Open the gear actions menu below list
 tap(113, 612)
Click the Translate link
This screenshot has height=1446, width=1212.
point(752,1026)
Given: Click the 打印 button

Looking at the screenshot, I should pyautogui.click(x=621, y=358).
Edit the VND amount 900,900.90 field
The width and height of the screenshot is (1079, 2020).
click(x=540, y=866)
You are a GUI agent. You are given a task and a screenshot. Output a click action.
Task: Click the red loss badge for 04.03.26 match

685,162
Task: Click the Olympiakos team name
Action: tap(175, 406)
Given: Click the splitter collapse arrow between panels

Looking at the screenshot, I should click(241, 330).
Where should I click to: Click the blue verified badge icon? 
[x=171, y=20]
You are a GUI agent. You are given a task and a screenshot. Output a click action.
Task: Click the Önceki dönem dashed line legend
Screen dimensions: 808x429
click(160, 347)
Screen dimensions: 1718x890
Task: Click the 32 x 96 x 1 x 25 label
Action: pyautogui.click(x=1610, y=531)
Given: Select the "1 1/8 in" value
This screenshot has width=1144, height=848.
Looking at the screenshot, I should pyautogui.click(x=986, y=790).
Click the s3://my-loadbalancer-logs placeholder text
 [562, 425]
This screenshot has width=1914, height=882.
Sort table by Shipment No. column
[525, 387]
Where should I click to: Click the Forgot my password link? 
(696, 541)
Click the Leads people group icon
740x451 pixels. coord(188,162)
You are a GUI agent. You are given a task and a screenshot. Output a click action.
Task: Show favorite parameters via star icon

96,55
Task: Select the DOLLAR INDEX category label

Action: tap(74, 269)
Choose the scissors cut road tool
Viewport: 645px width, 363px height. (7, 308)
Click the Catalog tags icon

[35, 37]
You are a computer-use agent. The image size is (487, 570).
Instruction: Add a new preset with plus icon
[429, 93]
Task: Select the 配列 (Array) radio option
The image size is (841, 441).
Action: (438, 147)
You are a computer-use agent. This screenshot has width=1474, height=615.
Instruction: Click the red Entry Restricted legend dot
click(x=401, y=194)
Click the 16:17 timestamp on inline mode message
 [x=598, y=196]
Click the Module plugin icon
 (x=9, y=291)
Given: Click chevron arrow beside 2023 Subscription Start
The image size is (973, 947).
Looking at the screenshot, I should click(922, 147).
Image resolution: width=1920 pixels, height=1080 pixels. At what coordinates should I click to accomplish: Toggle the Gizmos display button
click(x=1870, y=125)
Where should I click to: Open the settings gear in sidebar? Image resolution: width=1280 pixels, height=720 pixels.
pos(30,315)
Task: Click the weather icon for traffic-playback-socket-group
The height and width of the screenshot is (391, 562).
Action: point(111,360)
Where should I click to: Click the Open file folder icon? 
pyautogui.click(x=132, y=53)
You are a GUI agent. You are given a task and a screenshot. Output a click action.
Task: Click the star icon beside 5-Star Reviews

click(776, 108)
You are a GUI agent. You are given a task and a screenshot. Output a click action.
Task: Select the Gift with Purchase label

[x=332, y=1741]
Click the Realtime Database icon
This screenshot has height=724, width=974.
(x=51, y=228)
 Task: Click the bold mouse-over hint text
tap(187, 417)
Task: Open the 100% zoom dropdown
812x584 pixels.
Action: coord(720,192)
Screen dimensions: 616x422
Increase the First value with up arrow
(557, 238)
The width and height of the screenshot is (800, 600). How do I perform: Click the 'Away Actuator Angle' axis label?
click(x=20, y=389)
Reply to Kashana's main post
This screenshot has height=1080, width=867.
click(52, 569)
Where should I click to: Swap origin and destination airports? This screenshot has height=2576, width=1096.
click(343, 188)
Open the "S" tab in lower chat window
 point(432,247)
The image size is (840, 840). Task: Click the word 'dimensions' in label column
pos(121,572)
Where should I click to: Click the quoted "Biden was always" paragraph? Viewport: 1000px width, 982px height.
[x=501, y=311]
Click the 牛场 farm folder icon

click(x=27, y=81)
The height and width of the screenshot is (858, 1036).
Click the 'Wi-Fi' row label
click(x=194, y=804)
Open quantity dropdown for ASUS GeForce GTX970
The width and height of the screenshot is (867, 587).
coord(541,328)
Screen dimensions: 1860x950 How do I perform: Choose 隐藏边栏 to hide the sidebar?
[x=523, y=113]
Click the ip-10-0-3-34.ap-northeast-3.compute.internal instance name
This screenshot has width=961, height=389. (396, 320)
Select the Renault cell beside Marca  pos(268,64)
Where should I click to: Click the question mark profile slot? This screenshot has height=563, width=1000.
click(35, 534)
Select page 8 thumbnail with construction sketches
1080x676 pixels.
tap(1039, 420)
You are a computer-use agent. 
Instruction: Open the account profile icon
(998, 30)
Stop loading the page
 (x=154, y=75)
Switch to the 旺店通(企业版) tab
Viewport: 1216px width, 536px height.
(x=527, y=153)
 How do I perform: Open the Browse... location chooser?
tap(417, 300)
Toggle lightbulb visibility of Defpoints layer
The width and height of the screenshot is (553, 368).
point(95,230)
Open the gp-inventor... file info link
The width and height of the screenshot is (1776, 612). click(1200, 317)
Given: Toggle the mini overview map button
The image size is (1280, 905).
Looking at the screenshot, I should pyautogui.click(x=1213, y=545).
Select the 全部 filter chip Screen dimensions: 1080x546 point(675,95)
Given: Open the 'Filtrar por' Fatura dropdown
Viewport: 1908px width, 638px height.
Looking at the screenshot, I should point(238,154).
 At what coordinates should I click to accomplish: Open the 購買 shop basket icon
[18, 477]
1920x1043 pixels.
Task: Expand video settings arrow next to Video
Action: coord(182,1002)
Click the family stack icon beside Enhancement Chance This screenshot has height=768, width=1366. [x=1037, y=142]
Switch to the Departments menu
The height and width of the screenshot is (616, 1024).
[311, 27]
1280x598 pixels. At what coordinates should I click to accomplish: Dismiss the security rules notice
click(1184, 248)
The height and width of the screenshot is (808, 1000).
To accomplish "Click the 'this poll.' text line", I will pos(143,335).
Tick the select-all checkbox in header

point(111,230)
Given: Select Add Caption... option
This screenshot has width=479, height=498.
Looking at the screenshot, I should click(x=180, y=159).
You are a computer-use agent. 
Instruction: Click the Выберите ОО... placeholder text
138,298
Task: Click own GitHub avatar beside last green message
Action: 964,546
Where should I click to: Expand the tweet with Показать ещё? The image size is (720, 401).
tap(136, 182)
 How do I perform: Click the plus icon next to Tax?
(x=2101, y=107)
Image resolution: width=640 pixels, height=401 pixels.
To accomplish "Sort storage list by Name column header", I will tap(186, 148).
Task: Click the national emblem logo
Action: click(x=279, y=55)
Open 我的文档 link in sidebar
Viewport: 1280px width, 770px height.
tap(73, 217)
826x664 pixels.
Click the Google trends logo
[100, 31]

::::::::::

Task item. Your task is to give the records above again, exactly.

Task response.
Open the gear actions menu below list
 tap(113, 612)
Click the Translate link
This screenshot has height=1446, width=1212.
point(752,1026)
Given: Click the 打印 button

Looking at the screenshot, I should pyautogui.click(x=621, y=358).
Edit the VND amount 900,900.90 field
The width and height of the screenshot is (1079, 2020).
click(x=540, y=866)
You are a GUI agent. You are given a task and a screenshot. Output a click action.
Task: Click the red loss badge for 04.03.26 match

685,162
Task: Click the Olympiakos team name
Action: tap(175, 406)
Given: Click the splitter collapse arrow between panels

Looking at the screenshot, I should click(241, 330).
Where should I click to: Click the blue verified badge icon? 
[x=171, y=20]
You are a GUI agent. You are given a task and a screenshot. Output a click action.
Task: Click the Önceki dönem dashed line legend
Screen dimensions: 808x429
click(160, 347)
Screen dimensions: 1718x890
Task: Click the 32 x 96 x 1 x 25 label
Action: pyautogui.click(x=1610, y=531)
Given: Select the "1 1/8 in" value
This screenshot has width=1144, height=848.
Looking at the screenshot, I should pyautogui.click(x=986, y=790).
Click the s3://my-loadbalancer-logs placeholder text
 [562, 425]
This screenshot has width=1914, height=882.
Sort table by Shipment No. column
[525, 387]
Where should I click to: Click the Forgot my password link? 
(696, 541)
Click the Leads people group icon
740x451 pixels. coord(188,162)
You are a GUI agent. You are given a task and a screenshot. Output a click action.
Task: Show favorite parameters via star icon

96,55
Task: Select the DOLLAR INDEX category label

Action: tap(74, 269)
Choose the scissors cut road tool
Viewport: 645px width, 363px height. (7, 308)
Click the Catalog tags icon

[35, 37]
You are a computer-use agent. The image size is (487, 570).
Instruction: Add a new preset with plus icon
[429, 93]
Task: Select the 配列 (Array) radio option
The image size is (841, 441).
Action: (438, 147)
You are a computer-use agent. This screenshot has width=1474, height=615.
Instruction: Click the red Entry Restricted legend dot
click(x=401, y=194)
Click the 16:17 timestamp on inline mode message
 [x=598, y=196]
Click the Module plugin icon
 (x=9, y=291)
Given: Click chevron arrow beside 2023 Subscription Start
The image size is (973, 947).
Looking at the screenshot, I should click(922, 147).
Image resolution: width=1920 pixels, height=1080 pixels. At what coordinates should I click to accomplish: Toggle the Gizmos display button
click(x=1870, y=125)
Where should I click to: Open the settings gear in sidebar? Image resolution: width=1280 pixels, height=720 pixels.
pos(30,315)
Task: Click the weather icon for traffic-playback-socket-group
The height and width of the screenshot is (391, 562).
Action: point(111,360)
Where should I click to: Click the Open file folder icon? 
pyautogui.click(x=132, y=53)
You are a GUI agent. You are given a task and a screenshot. Output a click action.
Task: Click the star icon beside 5-Star Reviews

click(776, 108)
You are a GUI agent. You are given a task and a screenshot. Output a click action.
Task: Select the Gift with Purchase label

[x=332, y=1741]
Click the Realtime Database icon
This screenshot has height=724, width=974.
(x=51, y=228)
 Task: Click the bold mouse-over hint text
tap(187, 417)
Task: Open the 100% zoom dropdown
812x584 pixels.
Action: coord(720,192)
Screen dimensions: 616x422
Increase the First value with up arrow
(557, 238)
The width and height of the screenshot is (800, 600). How do I perform: Click the 'Away Actuator Angle' axis label?
click(x=20, y=389)
Reply to Kashana's main post
This screenshot has height=1080, width=867.
click(52, 569)
Where should I click to: Swap origin and destination airports? This screenshot has height=2576, width=1096.
click(343, 188)
Open the "S" tab in lower chat window
 point(432,247)
The image size is (840, 840). Task: Click the word 'dimensions' in label column
pos(121,572)
Where should I click to: Click the quoted "Biden was always" paragraph? Viewport: 1000px width, 982px height.
[x=501, y=311]
Click the 牛场 farm folder icon

click(x=27, y=81)
The height and width of the screenshot is (858, 1036).
Click the 'Wi-Fi' row label
click(x=194, y=804)
Open quantity dropdown for ASUS GeForce GTX970
The width and height of the screenshot is (867, 587).
coord(541,328)
Screen dimensions: 1860x950 How do I perform: Choose 隐藏边栏 to hide the sidebar?
[x=523, y=113]
Click the ip-10-0-3-34.ap-northeast-3.compute.internal instance name
This screenshot has width=961, height=389. (396, 320)
Select the Renault cell beside Marca  pos(268,64)
Where should I click to: Click the question mark profile slot? This screenshot has height=563, width=1000.
click(35, 534)
Select page 8 thumbnail with construction sketches
1080x676 pixels.
tap(1039, 420)
You are a computer-use agent. 
Instruction: Open the account profile icon
(998, 30)
Stop loading the page
 (x=154, y=75)
Switch to the 旺店通(企业版) tab
Viewport: 1216px width, 536px height.
(x=527, y=153)
 How do I perform: Open the Browse... location chooser?
tap(417, 300)
Toggle lightbulb visibility of Defpoints layer
The width and height of the screenshot is (553, 368).
point(95,230)
Open the gp-inventor... file info link
The width and height of the screenshot is (1776, 612). click(1200, 317)
Given: Toggle the mini overview map button
The image size is (1280, 905).
Looking at the screenshot, I should pyautogui.click(x=1213, y=545).
Select the 全部 filter chip Screen dimensions: 1080x546 point(675,95)
Given: Open the 'Filtrar por' Fatura dropdown
Viewport: 1908px width, 638px height.
Looking at the screenshot, I should point(238,154).
 At what coordinates should I click to accomplish: Open the 購買 shop basket icon
[18, 477]
1920x1043 pixels.
Task: Expand video settings arrow next to Video
Action: coord(182,1002)
Click the family stack icon beside Enhancement Chance This screenshot has height=768, width=1366. [x=1037, y=142]
Switch to the Departments menu
The height and width of the screenshot is (616, 1024).
[311, 27]
1280x598 pixels. At what coordinates should I click to accomplish: Dismiss the security rules notice
click(1184, 248)
The height and width of the screenshot is (808, 1000).
To accomplish "Click the 'this poll.' text line", I will pos(143,335).
Tick the select-all checkbox in header

point(111,230)
Given: Select Add Caption... option
This screenshot has width=479, height=498.
Looking at the screenshot, I should click(x=180, y=159).
You are a computer-use agent. 
Instruction: Click the Выберите ОО... placeholder text
138,298
Task: Click own GitHub avatar beside last green message
Action: 964,546
Where should I click to: Expand the tweet with Показать ещё? The image size is (720, 401).
tap(136, 182)
 How do I perform: Click the plus icon next to Tax?
(x=2101, y=107)
Image resolution: width=640 pixels, height=401 pixels.
To accomplish "Sort storage list by Name column header", I will tap(186, 148).
Task: Click the national emblem logo
Action: click(x=279, y=55)
Open 我的文档 link in sidebar
Viewport: 1280px width, 770px height.
tap(73, 217)
826x664 pixels.
Click the Google trends logo
[100, 31]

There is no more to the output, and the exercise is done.